[Start of Records provided]

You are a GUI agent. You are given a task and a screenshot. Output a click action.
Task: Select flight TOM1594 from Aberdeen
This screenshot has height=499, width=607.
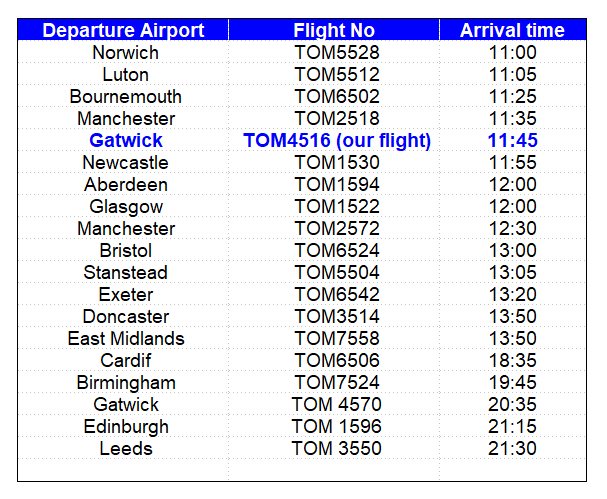334,184
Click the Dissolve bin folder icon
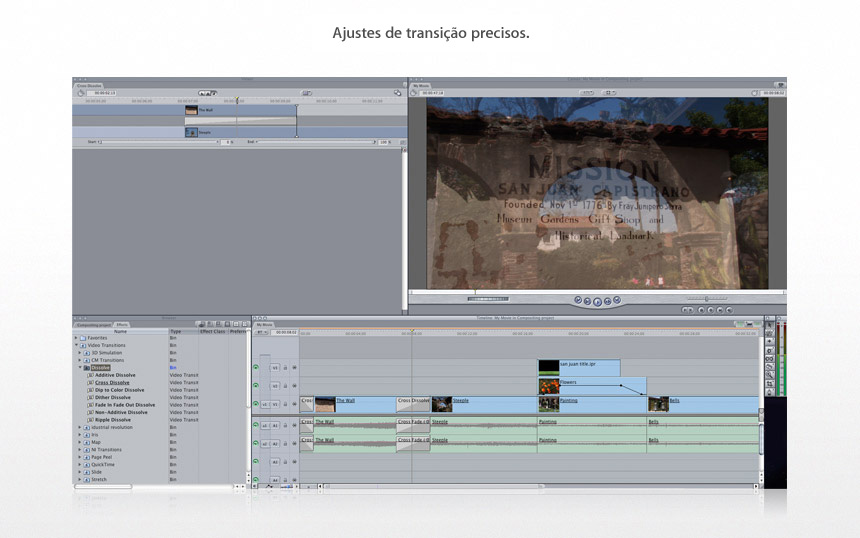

[End of Records provided]

→ What the task asks: Turn the material above into a numbered list with one line per item, skipping any blank lines and leaving out the pictures.

→ Exercise answer:
1. You are a GUI agent. You are given a task and a screenshot. Output a click action.
2. Task: Select flight TOM1594 from Aberdeen
3. This screenshot has height=499, width=607.
4. 334,184
5. Click the Dissolve bin folder icon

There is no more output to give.